» **Activity**:
After finding the line with "The height and width of the screenshot is (1568, 2352)." in the entries below, retype exactly each line from there through the line with "Image resolution: width=2408", including that final line.

[Saved entries]
■ ■ ■

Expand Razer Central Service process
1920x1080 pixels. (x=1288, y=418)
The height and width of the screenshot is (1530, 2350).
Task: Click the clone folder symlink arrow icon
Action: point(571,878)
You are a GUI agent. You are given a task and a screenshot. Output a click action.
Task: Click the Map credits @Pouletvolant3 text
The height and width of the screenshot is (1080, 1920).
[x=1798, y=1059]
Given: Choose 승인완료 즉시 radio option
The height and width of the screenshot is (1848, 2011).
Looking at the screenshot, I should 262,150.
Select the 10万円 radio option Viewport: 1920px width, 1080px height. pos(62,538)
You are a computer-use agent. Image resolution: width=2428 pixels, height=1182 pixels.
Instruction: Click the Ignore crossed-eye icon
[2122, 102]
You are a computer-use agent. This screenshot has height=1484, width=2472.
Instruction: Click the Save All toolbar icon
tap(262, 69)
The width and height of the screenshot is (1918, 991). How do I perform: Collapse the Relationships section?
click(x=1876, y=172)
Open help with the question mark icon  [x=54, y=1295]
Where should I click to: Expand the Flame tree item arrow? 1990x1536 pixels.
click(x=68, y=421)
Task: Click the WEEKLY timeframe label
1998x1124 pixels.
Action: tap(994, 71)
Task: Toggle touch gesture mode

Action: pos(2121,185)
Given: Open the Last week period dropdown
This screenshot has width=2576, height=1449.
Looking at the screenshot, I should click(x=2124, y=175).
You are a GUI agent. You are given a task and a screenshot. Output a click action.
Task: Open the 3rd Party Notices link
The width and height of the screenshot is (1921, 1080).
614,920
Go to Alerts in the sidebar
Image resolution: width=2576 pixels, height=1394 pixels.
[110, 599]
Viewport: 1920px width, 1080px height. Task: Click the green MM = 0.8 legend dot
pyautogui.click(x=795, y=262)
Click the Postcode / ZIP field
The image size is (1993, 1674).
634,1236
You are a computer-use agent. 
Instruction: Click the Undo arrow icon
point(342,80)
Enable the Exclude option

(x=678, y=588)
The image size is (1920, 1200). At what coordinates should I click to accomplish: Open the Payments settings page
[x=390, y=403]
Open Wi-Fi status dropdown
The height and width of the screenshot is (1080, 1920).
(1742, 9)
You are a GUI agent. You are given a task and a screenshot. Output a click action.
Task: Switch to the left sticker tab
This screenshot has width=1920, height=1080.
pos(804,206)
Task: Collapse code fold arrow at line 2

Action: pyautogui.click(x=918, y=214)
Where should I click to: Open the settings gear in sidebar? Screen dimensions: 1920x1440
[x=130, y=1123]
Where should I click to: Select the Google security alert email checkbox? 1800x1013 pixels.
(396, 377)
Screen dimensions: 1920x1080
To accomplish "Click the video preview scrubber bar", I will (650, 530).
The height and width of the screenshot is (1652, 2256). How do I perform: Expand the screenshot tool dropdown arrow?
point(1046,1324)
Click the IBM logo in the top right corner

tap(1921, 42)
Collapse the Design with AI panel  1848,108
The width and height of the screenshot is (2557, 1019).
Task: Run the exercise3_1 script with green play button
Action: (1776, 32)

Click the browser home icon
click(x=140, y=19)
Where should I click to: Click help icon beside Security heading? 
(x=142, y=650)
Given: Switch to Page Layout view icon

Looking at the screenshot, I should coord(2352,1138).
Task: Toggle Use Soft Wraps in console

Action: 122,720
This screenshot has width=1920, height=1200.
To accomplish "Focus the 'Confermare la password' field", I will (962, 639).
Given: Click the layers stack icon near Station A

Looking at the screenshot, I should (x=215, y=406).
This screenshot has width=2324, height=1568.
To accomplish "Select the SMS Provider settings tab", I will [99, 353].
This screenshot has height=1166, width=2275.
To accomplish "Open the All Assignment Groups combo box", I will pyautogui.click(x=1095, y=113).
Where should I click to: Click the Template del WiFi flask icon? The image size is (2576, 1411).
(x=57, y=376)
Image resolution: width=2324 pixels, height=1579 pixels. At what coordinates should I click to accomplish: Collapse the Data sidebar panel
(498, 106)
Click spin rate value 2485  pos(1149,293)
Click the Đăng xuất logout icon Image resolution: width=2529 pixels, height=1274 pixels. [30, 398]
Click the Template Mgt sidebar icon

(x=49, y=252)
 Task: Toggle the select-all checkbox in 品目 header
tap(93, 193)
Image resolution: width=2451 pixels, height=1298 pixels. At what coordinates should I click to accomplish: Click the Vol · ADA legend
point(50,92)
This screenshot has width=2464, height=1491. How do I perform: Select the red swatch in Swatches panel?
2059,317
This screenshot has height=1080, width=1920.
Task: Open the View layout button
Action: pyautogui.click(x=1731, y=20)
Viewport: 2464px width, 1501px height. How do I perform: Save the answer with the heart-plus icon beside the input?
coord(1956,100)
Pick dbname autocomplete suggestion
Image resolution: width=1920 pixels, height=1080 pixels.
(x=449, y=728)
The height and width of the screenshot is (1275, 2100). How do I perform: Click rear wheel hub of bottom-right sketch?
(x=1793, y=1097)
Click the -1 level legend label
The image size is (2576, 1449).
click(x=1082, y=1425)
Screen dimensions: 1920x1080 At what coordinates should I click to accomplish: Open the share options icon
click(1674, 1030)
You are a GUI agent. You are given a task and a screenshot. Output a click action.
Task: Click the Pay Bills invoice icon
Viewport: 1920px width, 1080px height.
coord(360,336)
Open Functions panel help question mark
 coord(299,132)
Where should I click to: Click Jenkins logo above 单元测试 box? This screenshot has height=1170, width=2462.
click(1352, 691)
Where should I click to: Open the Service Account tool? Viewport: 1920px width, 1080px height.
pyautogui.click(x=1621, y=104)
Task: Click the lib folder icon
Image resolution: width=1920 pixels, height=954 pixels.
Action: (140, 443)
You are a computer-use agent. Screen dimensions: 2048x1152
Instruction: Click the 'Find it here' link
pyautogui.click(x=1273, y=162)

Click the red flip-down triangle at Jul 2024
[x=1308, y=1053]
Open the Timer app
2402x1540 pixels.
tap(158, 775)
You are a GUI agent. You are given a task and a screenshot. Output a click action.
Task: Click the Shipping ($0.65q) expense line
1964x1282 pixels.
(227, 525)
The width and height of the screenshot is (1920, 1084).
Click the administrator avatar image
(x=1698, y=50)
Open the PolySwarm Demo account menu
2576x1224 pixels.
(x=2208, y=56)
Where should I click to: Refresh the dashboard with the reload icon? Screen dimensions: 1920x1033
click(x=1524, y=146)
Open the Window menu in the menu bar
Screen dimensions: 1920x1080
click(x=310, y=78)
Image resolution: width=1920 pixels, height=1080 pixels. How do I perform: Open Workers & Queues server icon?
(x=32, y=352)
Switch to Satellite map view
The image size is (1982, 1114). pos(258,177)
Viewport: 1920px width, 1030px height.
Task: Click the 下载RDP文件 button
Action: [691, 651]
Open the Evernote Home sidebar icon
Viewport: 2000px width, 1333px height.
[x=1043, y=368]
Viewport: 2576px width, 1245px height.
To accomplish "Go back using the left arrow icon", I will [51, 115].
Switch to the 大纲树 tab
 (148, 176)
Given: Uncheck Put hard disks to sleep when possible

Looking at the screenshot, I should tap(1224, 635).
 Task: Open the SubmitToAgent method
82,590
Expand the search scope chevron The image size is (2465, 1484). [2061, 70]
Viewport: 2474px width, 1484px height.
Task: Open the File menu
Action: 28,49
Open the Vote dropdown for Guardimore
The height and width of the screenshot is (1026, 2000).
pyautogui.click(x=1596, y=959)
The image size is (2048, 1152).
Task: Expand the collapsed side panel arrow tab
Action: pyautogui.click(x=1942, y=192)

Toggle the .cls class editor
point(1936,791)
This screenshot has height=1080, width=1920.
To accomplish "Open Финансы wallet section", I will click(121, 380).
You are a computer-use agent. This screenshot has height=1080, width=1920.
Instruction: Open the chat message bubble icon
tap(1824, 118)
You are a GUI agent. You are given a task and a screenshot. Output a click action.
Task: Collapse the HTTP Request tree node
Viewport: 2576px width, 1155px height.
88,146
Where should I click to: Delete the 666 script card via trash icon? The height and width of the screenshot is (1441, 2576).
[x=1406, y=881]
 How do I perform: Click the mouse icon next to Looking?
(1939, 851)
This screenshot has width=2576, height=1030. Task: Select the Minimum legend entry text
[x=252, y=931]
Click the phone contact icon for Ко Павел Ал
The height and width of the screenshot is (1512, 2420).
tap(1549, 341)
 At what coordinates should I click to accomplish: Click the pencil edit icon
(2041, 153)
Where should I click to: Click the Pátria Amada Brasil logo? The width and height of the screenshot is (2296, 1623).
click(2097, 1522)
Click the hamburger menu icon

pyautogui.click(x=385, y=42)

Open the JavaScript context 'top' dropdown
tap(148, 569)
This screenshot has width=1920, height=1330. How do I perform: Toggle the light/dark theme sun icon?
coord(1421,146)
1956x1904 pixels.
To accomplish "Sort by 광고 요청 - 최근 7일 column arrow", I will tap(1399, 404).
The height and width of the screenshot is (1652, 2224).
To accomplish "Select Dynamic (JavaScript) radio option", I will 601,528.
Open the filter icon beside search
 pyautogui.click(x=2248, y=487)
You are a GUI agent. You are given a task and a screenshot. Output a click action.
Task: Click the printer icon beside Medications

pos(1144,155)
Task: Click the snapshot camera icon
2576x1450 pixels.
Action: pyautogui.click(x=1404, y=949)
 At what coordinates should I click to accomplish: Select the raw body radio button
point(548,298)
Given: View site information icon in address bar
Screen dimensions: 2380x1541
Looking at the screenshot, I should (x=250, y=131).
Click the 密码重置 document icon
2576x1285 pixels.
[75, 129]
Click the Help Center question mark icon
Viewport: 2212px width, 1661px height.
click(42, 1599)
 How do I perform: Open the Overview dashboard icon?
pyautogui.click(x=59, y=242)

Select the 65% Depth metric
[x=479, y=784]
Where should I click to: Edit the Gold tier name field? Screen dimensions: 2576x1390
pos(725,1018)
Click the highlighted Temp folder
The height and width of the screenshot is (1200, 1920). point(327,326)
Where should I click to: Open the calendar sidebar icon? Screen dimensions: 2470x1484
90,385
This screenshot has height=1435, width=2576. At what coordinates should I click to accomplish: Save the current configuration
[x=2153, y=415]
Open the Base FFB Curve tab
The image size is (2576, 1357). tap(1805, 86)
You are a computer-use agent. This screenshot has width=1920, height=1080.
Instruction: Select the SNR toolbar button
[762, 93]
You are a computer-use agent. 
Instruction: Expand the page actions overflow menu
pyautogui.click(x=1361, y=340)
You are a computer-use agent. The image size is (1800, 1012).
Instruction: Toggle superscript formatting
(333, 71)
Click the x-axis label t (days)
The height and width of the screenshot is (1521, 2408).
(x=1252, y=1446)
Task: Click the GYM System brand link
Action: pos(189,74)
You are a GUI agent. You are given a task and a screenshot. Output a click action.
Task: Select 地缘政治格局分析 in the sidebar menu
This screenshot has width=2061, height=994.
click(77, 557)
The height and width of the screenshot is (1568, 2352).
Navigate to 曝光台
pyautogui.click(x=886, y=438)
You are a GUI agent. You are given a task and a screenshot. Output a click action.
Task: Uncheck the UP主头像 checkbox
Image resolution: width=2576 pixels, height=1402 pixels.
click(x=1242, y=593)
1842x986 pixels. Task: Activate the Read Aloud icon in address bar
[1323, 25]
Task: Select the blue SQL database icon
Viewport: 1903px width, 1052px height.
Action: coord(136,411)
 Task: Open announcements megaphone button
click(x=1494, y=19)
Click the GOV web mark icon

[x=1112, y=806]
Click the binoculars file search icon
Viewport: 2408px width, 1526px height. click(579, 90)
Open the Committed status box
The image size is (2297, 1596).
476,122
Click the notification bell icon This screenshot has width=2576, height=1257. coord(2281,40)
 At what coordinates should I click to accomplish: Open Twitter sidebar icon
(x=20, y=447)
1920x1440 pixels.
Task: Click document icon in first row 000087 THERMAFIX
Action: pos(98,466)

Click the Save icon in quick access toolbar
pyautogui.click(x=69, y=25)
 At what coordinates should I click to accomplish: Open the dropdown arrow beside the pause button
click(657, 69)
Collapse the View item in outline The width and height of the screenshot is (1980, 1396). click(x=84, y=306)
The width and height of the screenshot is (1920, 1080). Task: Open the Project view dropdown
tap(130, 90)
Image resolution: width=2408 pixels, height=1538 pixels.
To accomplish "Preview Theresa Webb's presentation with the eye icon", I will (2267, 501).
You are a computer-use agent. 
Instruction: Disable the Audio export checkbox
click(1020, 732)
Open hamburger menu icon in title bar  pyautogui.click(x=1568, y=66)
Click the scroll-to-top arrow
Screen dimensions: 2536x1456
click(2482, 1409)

■ ■ ■

» **Result**:
The height and width of the screenshot is (1568, 2352).
Navigate to 曝光台
pyautogui.click(x=886, y=438)
You are a GUI agent. You are given a task and a screenshot. Output a click action.
Task: Uncheck the UP主头像 checkbox
Image resolution: width=2576 pixels, height=1402 pixels.
click(x=1242, y=593)
1842x986 pixels. Task: Activate the Read Aloud icon in address bar
[1323, 25]
Task: Select the blue SQL database icon
Viewport: 1903px width, 1052px height.
Action: coord(136,411)
 Task: Open announcements megaphone button
click(x=1494, y=19)
Click the GOV web mark icon

[x=1112, y=806]
Click the binoculars file search icon
Viewport: 2408px width, 1526px height. click(579, 90)
Open the Committed status box
The image size is (2297, 1596).
476,122
Click the notification bell icon This screenshot has width=2576, height=1257. coord(2281,40)
 At what coordinates should I click to accomplish: Open Twitter sidebar icon
(x=20, y=447)
1920x1440 pixels.
Task: Click document icon in first row 000087 THERMAFIX
Action: pos(98,466)

Click the Save icon in quick access toolbar
pyautogui.click(x=69, y=25)
 At what coordinates should I click to accomplish: Open the dropdown arrow beside the pause button
click(657, 69)
Collapse the View item in outline The width and height of the screenshot is (1980, 1396). click(x=84, y=306)
The width and height of the screenshot is (1920, 1080). Task: Open the Project view dropdown
tap(130, 90)
Image resolution: width=2408 pixels, height=1538 pixels.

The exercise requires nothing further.